19. The method of claim 16, further comprising: decoding a second
instruction which is to use said data; sending a second request to
the cache for said data; determining that the data requested in the
second request is stored in a line in the cache; determining that
the prefetch bit associated with said cache line indicates that the
cache line stores data that was not prefetched into the cache;
calculating prefetch information for the instruction, wherein the
prefetch information is calculated based on the second request
having resulted in a cache hit; and updating the status information
corresponding to the cache line to indicate that the cache line was
most recently used.
20. A processor comprising: a cache having a plurality of cache
lines; a means for prefetching data into one of the cache lines;
and a means for indicating that a cache line contains prefetched
data.
21. The processor of claim 20, further comprising a means for
determining that a virtual miss has occurred in response to a
request for data sent to the cache whenever the data is stored in a
cache line and the means for indicating indicates that the cache
lines contains prefetched data.
22. The processor of claim 20, wherein the means for prefetching
updates a prefetch table to indicate that a miss response was
received whenever a response was received for an actual miss or a
virtual miss.
23. The processor of claim 20 further comprising a means for
preventing the calculation of a miss distance of zero for
instructions that have a miss distance that is greater than zero
but less than the size of a cache line.
24. The processor of claim 20, wherein the means for indicating
that a cache line contains prefetched data stores a data structure
that is used to determine whether a cache line contains prefetched
data, and wherein the processor further comprising a means for
reducing cache pollution that uses the same data structure as said
means for indicating.
Description
FIELD OF THE INVENTION
[0001] Embodiments of the present invention relate to prefetching
data from a memory. In particular, the present invention relates to
methods and apparatus for prefetching data from a memory for use by
a processor.
BACKGROUND
[0002] Instructions executed by a processor often use data that may
be stored in a system memory device such as a Random Access Memory
(RAM). For example, a processor may execute a LOAD instruction to
load a register with data that is stored at a particular memory
address. In many systems, because the access time for the system
memory is relatively slow, frequently used data elements are copied
from the system memory into a faster memory device called a cache
and, if possible, the processor uses the copy of the data element
in the cache when it needs to access (i.e., read to or write from)

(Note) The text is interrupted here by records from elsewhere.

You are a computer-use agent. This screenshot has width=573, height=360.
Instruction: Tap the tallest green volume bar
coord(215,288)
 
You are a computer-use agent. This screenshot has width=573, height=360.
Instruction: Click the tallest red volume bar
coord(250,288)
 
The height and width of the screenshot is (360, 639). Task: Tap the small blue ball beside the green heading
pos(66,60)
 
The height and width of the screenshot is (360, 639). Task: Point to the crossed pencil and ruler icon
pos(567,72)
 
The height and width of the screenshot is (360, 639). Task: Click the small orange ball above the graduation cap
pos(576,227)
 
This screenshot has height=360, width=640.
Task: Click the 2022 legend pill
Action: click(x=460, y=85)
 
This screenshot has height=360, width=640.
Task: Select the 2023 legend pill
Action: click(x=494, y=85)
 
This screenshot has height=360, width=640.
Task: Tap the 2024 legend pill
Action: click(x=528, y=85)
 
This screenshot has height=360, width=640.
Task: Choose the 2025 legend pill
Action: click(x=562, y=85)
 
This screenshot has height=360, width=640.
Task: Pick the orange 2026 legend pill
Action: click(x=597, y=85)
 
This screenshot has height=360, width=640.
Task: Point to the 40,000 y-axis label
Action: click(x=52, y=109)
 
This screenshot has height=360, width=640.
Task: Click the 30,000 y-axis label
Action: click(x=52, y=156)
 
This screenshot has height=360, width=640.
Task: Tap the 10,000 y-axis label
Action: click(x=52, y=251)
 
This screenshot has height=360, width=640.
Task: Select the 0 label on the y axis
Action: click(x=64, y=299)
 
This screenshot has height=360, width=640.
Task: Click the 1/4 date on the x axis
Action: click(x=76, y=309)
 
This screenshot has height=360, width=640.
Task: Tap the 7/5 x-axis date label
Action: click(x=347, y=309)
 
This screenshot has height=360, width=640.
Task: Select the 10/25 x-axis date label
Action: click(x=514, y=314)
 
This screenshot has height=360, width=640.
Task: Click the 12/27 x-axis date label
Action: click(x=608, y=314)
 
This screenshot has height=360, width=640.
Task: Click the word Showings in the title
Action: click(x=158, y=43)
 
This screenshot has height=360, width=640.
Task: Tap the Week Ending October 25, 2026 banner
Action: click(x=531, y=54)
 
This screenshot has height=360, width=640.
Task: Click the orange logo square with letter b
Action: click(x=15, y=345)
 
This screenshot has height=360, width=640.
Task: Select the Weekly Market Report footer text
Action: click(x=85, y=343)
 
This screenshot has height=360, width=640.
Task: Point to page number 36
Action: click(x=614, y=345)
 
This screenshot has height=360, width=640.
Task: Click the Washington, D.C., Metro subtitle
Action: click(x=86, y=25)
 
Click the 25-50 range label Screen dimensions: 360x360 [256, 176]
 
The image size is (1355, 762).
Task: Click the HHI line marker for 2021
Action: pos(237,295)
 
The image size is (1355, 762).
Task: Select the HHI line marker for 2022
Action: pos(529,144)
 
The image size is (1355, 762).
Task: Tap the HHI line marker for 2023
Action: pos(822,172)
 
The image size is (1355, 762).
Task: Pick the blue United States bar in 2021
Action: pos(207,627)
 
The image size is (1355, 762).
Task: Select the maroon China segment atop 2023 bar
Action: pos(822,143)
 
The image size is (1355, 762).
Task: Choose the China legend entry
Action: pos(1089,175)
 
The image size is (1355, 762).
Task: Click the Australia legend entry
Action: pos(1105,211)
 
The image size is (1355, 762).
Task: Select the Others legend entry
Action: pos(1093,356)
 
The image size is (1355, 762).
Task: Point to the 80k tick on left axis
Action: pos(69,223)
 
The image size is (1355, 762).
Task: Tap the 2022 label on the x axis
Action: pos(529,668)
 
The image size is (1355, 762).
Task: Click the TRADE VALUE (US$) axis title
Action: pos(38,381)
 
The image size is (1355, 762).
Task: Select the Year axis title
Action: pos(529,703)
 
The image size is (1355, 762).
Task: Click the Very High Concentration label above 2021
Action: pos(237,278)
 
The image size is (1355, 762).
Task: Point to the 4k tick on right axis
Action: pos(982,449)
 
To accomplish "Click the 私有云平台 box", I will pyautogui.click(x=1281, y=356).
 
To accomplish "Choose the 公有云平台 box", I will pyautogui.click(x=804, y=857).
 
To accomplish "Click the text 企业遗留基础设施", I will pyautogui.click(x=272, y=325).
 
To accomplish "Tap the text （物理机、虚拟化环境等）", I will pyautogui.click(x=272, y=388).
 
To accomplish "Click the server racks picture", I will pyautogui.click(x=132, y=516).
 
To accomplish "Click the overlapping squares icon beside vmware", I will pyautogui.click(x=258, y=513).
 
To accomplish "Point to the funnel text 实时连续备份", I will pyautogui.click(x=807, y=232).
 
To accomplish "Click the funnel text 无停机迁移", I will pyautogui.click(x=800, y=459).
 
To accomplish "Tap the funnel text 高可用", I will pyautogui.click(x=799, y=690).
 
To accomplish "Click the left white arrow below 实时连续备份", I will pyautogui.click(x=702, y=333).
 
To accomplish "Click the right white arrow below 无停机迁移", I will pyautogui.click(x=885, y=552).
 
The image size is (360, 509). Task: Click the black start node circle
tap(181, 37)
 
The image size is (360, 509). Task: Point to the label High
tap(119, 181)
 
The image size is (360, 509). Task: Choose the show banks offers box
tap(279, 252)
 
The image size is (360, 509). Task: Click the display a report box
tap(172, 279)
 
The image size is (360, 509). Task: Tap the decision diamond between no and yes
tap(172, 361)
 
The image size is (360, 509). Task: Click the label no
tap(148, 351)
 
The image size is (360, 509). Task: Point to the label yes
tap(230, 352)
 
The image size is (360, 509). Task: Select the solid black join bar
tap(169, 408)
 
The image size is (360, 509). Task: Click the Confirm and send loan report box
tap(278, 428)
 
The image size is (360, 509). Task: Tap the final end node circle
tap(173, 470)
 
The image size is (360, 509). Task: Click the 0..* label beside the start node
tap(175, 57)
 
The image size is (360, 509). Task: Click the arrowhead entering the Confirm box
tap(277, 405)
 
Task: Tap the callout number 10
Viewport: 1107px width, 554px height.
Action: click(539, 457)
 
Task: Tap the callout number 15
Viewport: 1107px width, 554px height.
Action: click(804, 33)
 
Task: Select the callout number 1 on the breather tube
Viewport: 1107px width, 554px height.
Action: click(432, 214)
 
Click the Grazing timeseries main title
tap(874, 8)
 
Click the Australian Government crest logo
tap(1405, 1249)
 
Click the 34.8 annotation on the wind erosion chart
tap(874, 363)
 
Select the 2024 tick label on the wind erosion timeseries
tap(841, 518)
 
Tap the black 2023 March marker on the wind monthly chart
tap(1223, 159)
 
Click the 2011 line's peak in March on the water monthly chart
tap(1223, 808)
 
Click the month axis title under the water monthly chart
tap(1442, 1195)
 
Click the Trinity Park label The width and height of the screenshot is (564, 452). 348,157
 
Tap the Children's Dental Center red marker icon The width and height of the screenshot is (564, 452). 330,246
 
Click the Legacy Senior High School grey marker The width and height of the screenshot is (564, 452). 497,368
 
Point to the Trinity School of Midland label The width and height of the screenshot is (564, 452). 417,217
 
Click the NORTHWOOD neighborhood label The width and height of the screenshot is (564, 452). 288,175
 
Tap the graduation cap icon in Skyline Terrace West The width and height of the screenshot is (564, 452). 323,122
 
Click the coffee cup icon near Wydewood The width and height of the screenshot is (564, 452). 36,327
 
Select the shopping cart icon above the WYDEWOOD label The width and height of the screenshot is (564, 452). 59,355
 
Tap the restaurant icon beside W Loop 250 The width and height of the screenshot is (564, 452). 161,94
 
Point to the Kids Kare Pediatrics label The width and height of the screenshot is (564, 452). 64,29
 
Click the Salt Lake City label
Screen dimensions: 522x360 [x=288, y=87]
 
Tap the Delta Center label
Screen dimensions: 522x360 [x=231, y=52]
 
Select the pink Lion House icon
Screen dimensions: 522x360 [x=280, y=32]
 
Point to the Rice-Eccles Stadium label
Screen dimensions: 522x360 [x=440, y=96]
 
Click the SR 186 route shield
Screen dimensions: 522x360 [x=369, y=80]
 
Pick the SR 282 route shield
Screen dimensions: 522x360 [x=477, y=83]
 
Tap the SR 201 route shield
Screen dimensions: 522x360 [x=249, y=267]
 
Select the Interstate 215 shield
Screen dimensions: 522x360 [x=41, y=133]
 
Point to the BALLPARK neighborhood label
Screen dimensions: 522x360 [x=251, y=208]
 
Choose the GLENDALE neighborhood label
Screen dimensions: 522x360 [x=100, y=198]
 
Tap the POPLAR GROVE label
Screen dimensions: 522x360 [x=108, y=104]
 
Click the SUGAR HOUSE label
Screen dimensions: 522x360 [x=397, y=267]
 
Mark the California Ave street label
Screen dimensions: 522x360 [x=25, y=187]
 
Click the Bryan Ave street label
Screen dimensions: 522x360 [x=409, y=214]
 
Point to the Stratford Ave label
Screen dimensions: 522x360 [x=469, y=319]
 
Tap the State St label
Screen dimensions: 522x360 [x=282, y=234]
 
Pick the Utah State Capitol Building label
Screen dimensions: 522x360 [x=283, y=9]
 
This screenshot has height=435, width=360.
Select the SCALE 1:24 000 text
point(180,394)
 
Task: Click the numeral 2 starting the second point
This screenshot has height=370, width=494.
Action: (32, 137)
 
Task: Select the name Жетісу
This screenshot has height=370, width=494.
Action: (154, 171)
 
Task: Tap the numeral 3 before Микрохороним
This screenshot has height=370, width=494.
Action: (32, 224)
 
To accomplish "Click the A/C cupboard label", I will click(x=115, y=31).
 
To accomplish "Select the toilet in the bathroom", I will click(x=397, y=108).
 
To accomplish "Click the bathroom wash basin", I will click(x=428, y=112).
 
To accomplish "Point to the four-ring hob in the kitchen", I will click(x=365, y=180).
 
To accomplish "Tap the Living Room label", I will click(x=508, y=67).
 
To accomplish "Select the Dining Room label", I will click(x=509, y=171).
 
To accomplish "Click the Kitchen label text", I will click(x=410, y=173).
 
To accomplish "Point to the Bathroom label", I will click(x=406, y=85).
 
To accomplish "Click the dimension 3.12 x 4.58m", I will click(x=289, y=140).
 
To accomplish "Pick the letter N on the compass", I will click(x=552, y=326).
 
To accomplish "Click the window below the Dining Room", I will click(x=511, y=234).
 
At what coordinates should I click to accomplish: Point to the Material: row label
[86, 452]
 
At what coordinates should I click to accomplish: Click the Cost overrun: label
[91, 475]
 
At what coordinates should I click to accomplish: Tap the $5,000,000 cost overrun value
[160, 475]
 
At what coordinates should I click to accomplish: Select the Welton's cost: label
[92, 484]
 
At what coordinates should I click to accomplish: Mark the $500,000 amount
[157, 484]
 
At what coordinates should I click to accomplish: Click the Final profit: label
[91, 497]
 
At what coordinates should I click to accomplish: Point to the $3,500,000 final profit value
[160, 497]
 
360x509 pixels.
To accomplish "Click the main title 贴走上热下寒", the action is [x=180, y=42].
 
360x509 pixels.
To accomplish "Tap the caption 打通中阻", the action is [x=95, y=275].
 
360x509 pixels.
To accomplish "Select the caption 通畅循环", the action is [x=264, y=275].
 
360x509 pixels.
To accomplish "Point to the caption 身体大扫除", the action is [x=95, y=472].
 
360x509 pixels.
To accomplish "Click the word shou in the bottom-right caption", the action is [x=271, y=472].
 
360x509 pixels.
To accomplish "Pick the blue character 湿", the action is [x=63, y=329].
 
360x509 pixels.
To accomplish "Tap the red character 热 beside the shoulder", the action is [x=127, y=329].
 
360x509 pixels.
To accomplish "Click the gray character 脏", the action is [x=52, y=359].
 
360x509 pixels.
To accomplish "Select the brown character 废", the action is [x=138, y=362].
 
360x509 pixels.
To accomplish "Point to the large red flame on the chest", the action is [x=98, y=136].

that data element. If the memory location that is accessed by an
instruction has not been copied into a cache, then the access to
the memory location by the instruction is said to cause a "cache
miss" because the data needed could not be obtained from the cache.
Computer systems operate more efficiently if the number of cache
misses is minimized.
[0003] One way to decrease the time spent waiting to access a RAM
is to "prefetch" data from the system memory before it is needed
and, thus, before the cache miss occurs. Many processors have an
instruction cycle in which instructions to be executed are obtained
from memory in one step (i.e., an instruction fetch) and executed
in another step. If the instruction to be executed accesses a
memory location (e.g., a memory LOAD), then the data at that
location must be fetched into the appropriate section of the
processor from a cache or, if a cache miss, from a system memory. A
cache prefetcher attempts to anticipate which data addresses will
be accessed by instructions in the future and to prefetch this data
from the memory before the data is needed. A cache prefetcher
typically determines and maintains a data access pattern for an
instruction and prefetches data into the cache based on this data
access pattern. As used herein, "instruction" refers to a
particular instance of an instruction in the program, with each
instruction being identified by a different instruction pointer
("IP") value.
[0004] The performance of a cache prefetching scheme degrades if
the data access pattern is not properly managed. A prefetcher
maintains access pattern "continuity" if the prefetcher maintains a
discovered access pattern as long as the pattern is active and
relinquishes an access pattern that is no longer active. A
prefetcher operates less efficiently if the continuity of the
access patterns are not maintained.
DESCRIPTION OF THE DRAWINGS
[0005] FIG. 1 is a partial block diagram of a computer system
having a processor that maintains prefetch stride continuity
through the use of prefetch bits according to an embodiment of the
present invention.
[0006] FIG. 2 is a partial block diagram of a cache having prefetch
bits according to an embodiment of the present invention.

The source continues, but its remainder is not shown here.